From the solidly Democratic City of Brotherly Love:
Police say an alleged teenage gunman has surrendered in connection with the murder of James Stuhlman, who was shot and killed while walking his dog in Philadelphia’s Overbrook section last week.
15-year-old Tyfine Hamilton turned himself in early Friday morning. Already in custody is Hamilton’s Overbrook High School classmate Brandon Smith, also 15, and a third boy who remains unnamed.
Both Hamilton and Smith are charged with murder, robbery and related charges.
The third boy, who is 14-years-old, is facing lesser charges and will be tried as a juvenile.
Police sources tell Action News that all three have confessed, and that they have a lead now on where the murder weapon is located.
It was just before 8:30 p.m. last Thursday when 51-year-old James Stuhlman was walking his dog on the 6400 block of Woodcrest Avenue.
That’s when police say he was approached by three juveniles attempting a robbery. Police say Stuhlman pleaded for his life, saying, “Please don’t shoot me. Please don’t shoot me.” But he was still shot once in the chest.
The suspects ran off, without taking any of Stuhlman’s belongings.
“Which makes this even more senseless, and even more troubling,” said Philadelphia Police Captain James Clark, “that nothing was taken at all and he lost his life.”
Barack Obama won’t be attending Stuhlman’s memorial service.
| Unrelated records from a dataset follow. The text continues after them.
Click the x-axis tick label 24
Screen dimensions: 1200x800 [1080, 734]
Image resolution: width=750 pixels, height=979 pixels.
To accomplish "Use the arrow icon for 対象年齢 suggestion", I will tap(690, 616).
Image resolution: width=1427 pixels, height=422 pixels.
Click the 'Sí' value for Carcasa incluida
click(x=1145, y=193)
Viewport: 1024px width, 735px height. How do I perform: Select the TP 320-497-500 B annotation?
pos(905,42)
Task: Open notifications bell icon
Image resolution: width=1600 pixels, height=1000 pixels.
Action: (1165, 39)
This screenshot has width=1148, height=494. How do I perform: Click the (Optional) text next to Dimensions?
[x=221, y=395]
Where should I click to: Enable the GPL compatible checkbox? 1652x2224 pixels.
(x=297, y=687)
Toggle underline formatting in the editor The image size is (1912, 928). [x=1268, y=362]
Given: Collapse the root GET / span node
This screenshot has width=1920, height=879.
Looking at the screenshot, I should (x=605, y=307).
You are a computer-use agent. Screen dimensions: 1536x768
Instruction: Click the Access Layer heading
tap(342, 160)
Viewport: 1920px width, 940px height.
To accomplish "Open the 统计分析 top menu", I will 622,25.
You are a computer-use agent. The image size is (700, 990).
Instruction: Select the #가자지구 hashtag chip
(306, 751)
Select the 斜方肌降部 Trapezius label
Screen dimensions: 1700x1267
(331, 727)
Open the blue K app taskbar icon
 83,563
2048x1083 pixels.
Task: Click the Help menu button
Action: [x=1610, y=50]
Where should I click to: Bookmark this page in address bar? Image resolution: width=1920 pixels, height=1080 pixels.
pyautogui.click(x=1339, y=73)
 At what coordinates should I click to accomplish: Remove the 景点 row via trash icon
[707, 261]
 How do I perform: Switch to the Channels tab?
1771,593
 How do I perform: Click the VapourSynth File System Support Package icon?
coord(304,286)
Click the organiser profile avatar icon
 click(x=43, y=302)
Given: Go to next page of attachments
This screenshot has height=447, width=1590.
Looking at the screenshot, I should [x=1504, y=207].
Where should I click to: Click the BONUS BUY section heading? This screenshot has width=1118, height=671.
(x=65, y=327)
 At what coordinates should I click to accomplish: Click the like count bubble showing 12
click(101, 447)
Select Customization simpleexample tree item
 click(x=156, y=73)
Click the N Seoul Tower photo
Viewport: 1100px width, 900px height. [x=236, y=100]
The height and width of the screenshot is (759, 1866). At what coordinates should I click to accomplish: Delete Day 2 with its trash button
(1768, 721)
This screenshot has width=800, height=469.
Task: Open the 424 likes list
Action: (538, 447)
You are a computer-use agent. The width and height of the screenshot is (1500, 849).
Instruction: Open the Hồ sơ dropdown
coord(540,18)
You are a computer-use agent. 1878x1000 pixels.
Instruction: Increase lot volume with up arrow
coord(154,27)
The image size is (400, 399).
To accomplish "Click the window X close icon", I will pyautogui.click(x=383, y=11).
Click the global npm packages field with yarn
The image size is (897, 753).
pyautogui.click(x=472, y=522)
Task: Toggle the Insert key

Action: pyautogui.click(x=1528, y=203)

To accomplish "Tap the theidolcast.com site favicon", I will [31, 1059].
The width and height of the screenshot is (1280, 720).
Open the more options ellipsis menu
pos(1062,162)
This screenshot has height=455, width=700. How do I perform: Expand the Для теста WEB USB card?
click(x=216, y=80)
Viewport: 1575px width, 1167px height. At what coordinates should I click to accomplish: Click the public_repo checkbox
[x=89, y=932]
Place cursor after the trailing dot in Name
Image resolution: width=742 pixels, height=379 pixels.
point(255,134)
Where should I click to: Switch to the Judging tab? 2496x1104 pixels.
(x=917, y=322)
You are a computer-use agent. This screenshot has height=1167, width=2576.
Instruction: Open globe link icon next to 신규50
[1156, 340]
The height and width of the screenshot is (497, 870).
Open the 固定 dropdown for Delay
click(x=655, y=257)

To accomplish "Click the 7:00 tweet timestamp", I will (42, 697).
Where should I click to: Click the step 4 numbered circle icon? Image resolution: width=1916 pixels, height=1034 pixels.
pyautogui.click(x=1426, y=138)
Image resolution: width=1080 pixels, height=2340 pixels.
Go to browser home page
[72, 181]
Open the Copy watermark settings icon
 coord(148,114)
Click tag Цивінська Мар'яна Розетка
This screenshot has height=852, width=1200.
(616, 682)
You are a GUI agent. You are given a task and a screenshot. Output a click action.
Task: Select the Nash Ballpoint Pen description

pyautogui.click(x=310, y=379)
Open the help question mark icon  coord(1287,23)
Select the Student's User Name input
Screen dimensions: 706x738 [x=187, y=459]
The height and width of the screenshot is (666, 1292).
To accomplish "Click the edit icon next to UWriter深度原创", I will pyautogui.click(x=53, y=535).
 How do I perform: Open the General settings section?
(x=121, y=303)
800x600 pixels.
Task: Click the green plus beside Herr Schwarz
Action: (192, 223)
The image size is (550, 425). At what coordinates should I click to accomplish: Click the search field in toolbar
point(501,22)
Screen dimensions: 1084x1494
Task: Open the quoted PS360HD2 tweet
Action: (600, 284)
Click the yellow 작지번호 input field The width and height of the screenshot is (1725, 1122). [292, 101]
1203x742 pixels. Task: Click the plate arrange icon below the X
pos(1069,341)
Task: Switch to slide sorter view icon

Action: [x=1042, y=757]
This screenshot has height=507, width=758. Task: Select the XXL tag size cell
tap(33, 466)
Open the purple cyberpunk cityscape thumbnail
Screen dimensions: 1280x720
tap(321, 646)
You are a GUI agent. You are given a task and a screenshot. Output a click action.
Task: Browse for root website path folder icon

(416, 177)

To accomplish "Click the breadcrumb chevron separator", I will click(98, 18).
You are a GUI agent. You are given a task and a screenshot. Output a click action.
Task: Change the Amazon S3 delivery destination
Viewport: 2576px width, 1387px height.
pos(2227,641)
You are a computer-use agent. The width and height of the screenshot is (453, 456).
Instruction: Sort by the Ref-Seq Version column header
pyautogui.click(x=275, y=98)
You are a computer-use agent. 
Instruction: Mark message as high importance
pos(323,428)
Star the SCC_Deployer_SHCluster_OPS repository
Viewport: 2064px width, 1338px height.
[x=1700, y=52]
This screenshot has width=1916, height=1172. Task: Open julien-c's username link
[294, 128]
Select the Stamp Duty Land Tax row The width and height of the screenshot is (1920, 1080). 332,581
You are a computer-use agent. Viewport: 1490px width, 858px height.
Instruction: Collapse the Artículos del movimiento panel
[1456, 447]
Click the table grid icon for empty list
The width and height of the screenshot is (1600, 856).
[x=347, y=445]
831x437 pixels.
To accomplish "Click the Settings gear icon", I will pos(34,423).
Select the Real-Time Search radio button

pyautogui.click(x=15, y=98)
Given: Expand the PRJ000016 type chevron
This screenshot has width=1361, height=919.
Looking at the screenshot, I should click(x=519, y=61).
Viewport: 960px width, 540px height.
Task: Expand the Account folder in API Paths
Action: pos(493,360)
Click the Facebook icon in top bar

Don’t expect Eric Holder to be announcing any federal investigations of this incident. Don’t hold your breath waiting for Al Sharpton to arrive in Philly and start leading protest marches. Other than possibly Fox News you won’t be seeing this story on the evening news unless you live in the local area. Nobody will be looting any convenience stores because of this.
The article doesn’t mention Stuhlman’s race or show his picture. I had to google his name to find the one up above.
An African-American man is found hanging from a tree in the Mississippi woods with bedsheets around his neck attached to a limb 15 feet above the ground. There’s no chair in sight. His feet are 2 to 3 feet off the ground. His hands are not bound.
Is this a suicide? Or is it a lynching — a shadow from the South’s history of racial violence re-emerging?
Those were the big questions Friday, one day after authorities found a man’s body with bedsheets around his neck in Port Gibson, a small town of just over 1,500 people in rural Claiborne County, about 60 miles southwest of Jackson, the state capital.
Evidence collected so far doesn’t suggest foul play in the death, law enforcement officials said. For that reason, suicide is the early theory as the likely manner of death, the officials said.
Claiborne County Sheriff Marvin Lucas on Friday identified the man as Otis Byrd. Even though authorities have confirmed his name, they still have a lot of work ahead to figure out how Byrd died and who is responsible.
Mississippi NAACP chapter President Derrick Johnson issued a statement calling on “federal authorities to immediately investigate the hanging death of Mr. Otis Byrd.”
The FBI already is looking into any federal civil rights violations and has a forensics team on the scene. The U.S. Department of Justice Civil Rights Division and U.S. Attorney for the Southern District of Mississippi are also investigating, according to a spokeswoman for the Justice Department.
The Mississippi Bureau of Investigation also is investigating.
The last recorded racial lynching in the United States took place in Alabama 34 years ago yesterday. Three KKK members were convicted of the crime. One was executed and the other two are serving life in prison. With the help of the SPLC the victims mother sued the KKK and won a $7 million judgment.
But wait! There’s more!
A family member who did not want to be identified said Byrd was not acting out of the ordinary in the days before he went missing.
He went to church, he worked and occasionally ventured to a casino, according to the family member, who described Byrd as a “good, hardworking man.”
Byrd had been in prison. He was convicted in 1980 of murdering a woman, but was paroled in 2006, according to the Mississippi Department of Corrections.